Since 2012, the Red Cross nationally has shifted from relying almost entirely on paid staff to managing a network of local volunteers with local chapters. In some regions, such as Central/Southern Illinois, this shift began earlier, in 2008, in part due to the influx of experienced volunteers who had joined the organization’s efforts in the weeks and months following Hurricane Katrina in 2005 and who wanted to continue their relationship with the Red Cross. The organization credits this shift with helping the organization provide more effective assistance to more people, faster, and with amplifying its positive impact in the communities it serves.
Visit the full collection
Read Beyond Process
Listen to the podcast
Explore the practices and case studies
Subscribe to receive updates from the Center for the Edge
The Red Cross’s Regional Disaster Team (RDT)2 of Central/Southern Illinois has redesigned its responses to a range of events, from multifamily fires and tornadoes to flooding events. It has also been a leader in developing and leveraging its volunteer network to support disaster response. Across ever-changing circumstances, this workgroup has consistently helped more and more people per Red Cross employee across more events each year.3
Local chapters and disaster units are often the most public face of the Red Cross, both for event response and recruiting and training volunteers. The RDT oversees a broad network of volunteers in Illinois, northeastern Missouri, and southeastern Iowa.4 The workgroup’s primary responsibility is to respond to events within its geographic region, although staff and volunteers are frequently called to assist wherever help is needed, across the country and throughout the world. Most recently, the organization deployed the workgroup to Florida and Puerto Rico following hurricanes Harvey and Irma.

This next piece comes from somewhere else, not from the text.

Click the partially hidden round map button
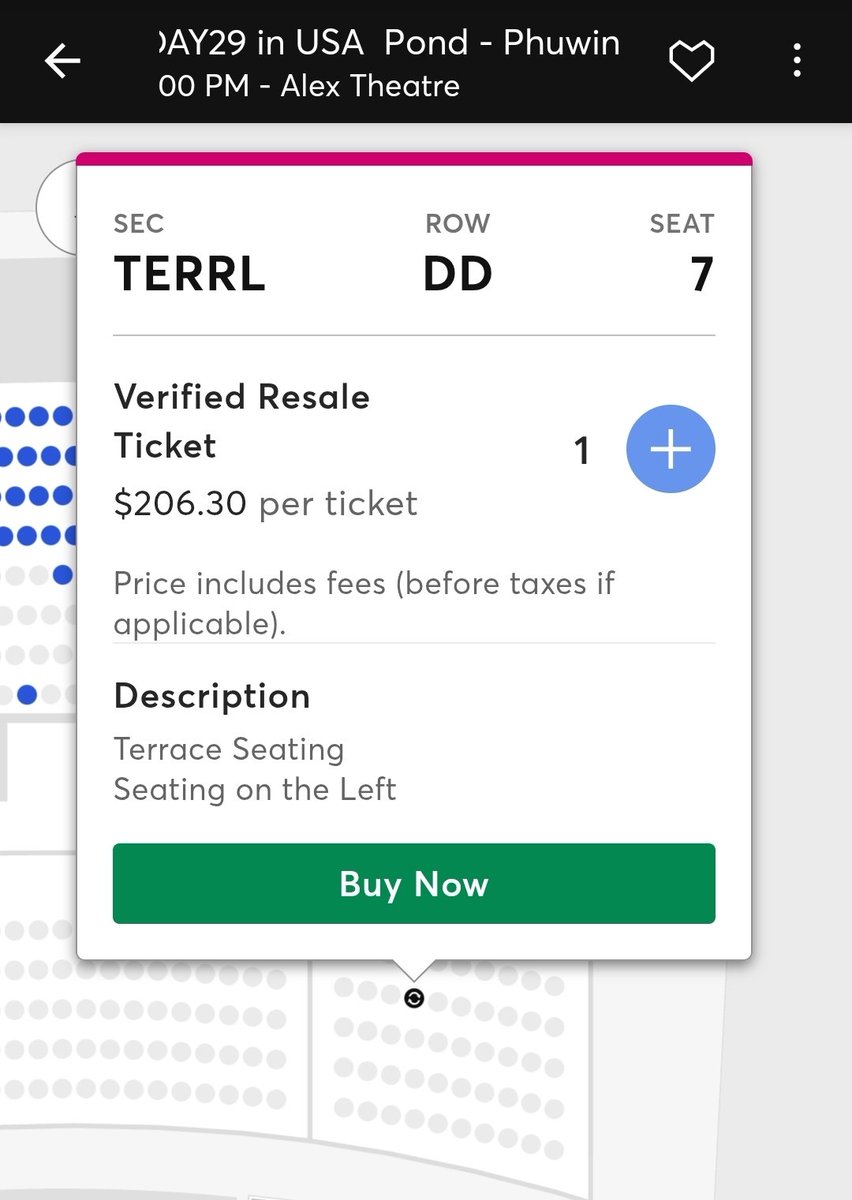Viewport: 852px width, 1200px height. (56, 205)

The RDT meets our criteria for a workgroup:5
This workgroup leads the delivery of the Red Cross’s Disaster Cycle Services in the region, including preparedness, response, and recovery programs to 78 counties in a region of more than 3 million people. The incident types to which the group responds are diverse: tornadoes, floods, earthquakes, house fires (both single and multifamily), manmade disasters, and acts of terrorism. Over time, the scope of its work has only expanded, with every year outpacing the prior one in terms of both number of responses and number of people helped.
In the aftermath of a disaster, the RDT aims to be an essential, indispensable resource for those affected, and workgroup members tend to pride themselves on being there to answer the call. The organization provides (in order of priority) shelter, food, financial assistance, and information—reconnecting people who have been separated in disasters. It considers its efforts complete when a sense of normalcy has been reestablished—even if “normal” has been forever changed by the disaster.
No matter what type of disaster drives an RDT response, the group is committed to addressing basic human needs and helping as many people as possible, as quickly as possible. That means maximizing its impact with its available resources, in large part by first offering urgent short-term services, then linking people with ongoing support from other resources, institutions, and facilities that support long-term recovery.
A key aspect of the RDT’s approach, and one on which members have increasingly focused over the years, involves using local volunteers, rather than by people brought in from the outside, as key members of any response effort. More and more people have volunteered over the past several years, and the RDT currently has around 800 disaster volunteers in the region. In fact, recruiting, onboarding, training, deploying, assigning, and otherwise supporting volunteers—in blue- or gray-sky situations—is a key part of the workgroup’s efforts.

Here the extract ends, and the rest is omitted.